METHODS: The development sample consisted of 1079 HMO members aged 18 to 56 years with persistent asthma. The scale used medication cut-points as predictors for next-year emergency hospital utilization in a stepwise logistic regression model. Prediction properties were evaluated in a validation sample of 24 370 patients aged 18 to 56 years in a separate persistent-asthma database.

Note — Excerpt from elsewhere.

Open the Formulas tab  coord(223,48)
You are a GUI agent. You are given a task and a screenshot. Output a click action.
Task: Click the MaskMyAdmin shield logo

RESULTS: Increasing use of beta-agonists (odds ratio [OR] of 2.2 for 5-13 vs 0-4 canisters; OR of 2.4 for >13 vs 5-13 canisters) and oral corticosteroids (OR of 2.6 for >2 vs 0-2 dispensing events) in the first year independently predicted emergency hospital utilization in the second year. Assigning 1 point for exceeding each of the above 3 medication thresholds led to a 4-level medication intensity scale that was significantly (P <.0001) related to validated measures of asthma symptom severity, asthma control, and asthma quality of life in the development sample. In the validation sample, this scheme identified a high-risk group that was 6 times more likely than the low-risk group to require subsequent emergency hospital care, with overall sensitivity of 65% and specificity of 54%. This scale did not perform as well as a scale based on both baseline emergency hospital care and pharmacy data.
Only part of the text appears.